→ **What you are asked to do**
Copy the rows below word for word, beginning at the line that contains "The width and height of the screenshot is (1092, 614)." and stopping after the line that contains "Describe the element at coordinates (1267, 84)".

→ **Dataset**
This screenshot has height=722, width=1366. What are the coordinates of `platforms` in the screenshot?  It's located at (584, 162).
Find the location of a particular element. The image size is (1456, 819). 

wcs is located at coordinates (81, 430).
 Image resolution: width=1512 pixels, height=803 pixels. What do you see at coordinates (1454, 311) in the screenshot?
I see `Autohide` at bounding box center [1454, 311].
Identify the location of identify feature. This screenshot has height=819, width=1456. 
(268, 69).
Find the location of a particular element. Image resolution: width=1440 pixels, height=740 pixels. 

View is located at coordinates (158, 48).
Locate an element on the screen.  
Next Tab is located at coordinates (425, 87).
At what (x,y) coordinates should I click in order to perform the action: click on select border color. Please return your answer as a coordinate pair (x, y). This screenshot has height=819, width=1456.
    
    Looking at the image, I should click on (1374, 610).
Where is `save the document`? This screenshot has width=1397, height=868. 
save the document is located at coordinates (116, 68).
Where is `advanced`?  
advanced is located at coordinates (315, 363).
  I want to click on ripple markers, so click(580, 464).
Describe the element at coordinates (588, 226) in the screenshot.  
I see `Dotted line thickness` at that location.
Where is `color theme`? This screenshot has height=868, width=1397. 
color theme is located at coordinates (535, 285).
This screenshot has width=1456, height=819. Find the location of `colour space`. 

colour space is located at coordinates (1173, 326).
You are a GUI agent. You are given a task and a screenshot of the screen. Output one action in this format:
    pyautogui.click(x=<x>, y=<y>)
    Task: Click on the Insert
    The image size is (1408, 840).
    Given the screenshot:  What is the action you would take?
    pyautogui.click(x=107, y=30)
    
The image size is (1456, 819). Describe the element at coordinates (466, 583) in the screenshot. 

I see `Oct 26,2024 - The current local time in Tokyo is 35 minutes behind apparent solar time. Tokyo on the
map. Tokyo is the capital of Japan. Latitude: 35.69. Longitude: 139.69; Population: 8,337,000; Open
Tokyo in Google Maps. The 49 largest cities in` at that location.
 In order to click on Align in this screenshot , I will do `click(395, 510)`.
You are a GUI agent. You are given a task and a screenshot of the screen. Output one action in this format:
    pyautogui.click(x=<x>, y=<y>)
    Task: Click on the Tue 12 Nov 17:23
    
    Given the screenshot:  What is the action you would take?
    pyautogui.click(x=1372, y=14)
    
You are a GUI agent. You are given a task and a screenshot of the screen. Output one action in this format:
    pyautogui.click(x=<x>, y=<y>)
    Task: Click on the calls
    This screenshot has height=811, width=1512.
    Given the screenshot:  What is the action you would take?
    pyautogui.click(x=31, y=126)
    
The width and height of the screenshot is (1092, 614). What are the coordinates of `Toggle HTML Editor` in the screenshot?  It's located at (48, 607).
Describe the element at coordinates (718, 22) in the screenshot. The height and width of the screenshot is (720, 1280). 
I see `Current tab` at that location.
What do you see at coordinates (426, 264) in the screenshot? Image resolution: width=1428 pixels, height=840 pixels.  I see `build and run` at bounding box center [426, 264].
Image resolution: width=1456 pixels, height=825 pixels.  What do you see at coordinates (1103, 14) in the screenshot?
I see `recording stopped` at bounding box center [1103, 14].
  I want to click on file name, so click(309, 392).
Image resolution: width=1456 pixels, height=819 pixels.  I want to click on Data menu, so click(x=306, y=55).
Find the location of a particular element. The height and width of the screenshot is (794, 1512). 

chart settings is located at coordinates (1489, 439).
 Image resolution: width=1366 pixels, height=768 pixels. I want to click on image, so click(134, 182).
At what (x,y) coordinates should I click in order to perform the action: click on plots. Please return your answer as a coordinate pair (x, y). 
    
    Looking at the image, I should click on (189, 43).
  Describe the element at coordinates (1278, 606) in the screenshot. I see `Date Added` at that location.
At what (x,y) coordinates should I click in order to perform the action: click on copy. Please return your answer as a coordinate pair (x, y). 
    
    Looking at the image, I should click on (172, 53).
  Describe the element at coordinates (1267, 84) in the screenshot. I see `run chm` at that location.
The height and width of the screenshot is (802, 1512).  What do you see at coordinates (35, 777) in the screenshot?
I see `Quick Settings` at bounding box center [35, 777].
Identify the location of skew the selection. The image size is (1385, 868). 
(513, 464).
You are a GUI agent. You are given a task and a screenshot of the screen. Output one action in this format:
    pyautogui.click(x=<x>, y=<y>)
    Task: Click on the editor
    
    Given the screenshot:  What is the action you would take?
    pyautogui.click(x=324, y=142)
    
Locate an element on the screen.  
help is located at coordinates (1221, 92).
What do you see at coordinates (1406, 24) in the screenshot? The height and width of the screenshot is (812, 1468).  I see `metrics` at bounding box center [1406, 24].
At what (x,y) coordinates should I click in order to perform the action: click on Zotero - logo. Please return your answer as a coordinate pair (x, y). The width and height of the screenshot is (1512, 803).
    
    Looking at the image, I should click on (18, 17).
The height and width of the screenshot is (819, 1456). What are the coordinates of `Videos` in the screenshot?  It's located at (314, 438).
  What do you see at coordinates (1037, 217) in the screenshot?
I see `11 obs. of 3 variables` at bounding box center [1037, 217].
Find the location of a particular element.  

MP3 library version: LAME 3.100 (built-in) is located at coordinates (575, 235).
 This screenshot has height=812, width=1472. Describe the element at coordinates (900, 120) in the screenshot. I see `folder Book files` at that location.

→ **Output of the exercise**
The width and height of the screenshot is (1092, 614). What are the coordinates of `Toggle HTML Editor` in the screenshot?  It's located at (48, 607).
Describe the element at coordinates (718, 22) in the screenshot. The height and width of the screenshot is (720, 1280). 
I see `Current tab` at that location.
What do you see at coordinates (426, 264) in the screenshot? Image resolution: width=1428 pixels, height=840 pixels.  I see `build and run` at bounding box center [426, 264].
Image resolution: width=1456 pixels, height=825 pixels.  What do you see at coordinates (1103, 14) in the screenshot?
I see `recording stopped` at bounding box center [1103, 14].
  I want to click on file name, so click(309, 392).
Image resolution: width=1456 pixels, height=819 pixels.  I want to click on Data menu, so click(x=306, y=55).
Find the location of a particular element. The height and width of the screenshot is (794, 1512). 

chart settings is located at coordinates (1489, 439).
 Image resolution: width=1366 pixels, height=768 pixels. I want to click on image, so click(134, 182).
At what (x,y) coordinates should I click in order to perform the action: click on plots. Please return your answer as a coordinate pair (x, y). 
    
    Looking at the image, I should click on (189, 43).
  Describe the element at coordinates (1278, 606) in the screenshot. I see `Date Added` at that location.
At what (x,y) coordinates should I click in order to perform the action: click on copy. Please return your answer as a coordinate pair (x, y). 
    
    Looking at the image, I should click on (172, 53).
  Describe the element at coordinates (1267, 84) in the screenshot. I see `run chm` at that location.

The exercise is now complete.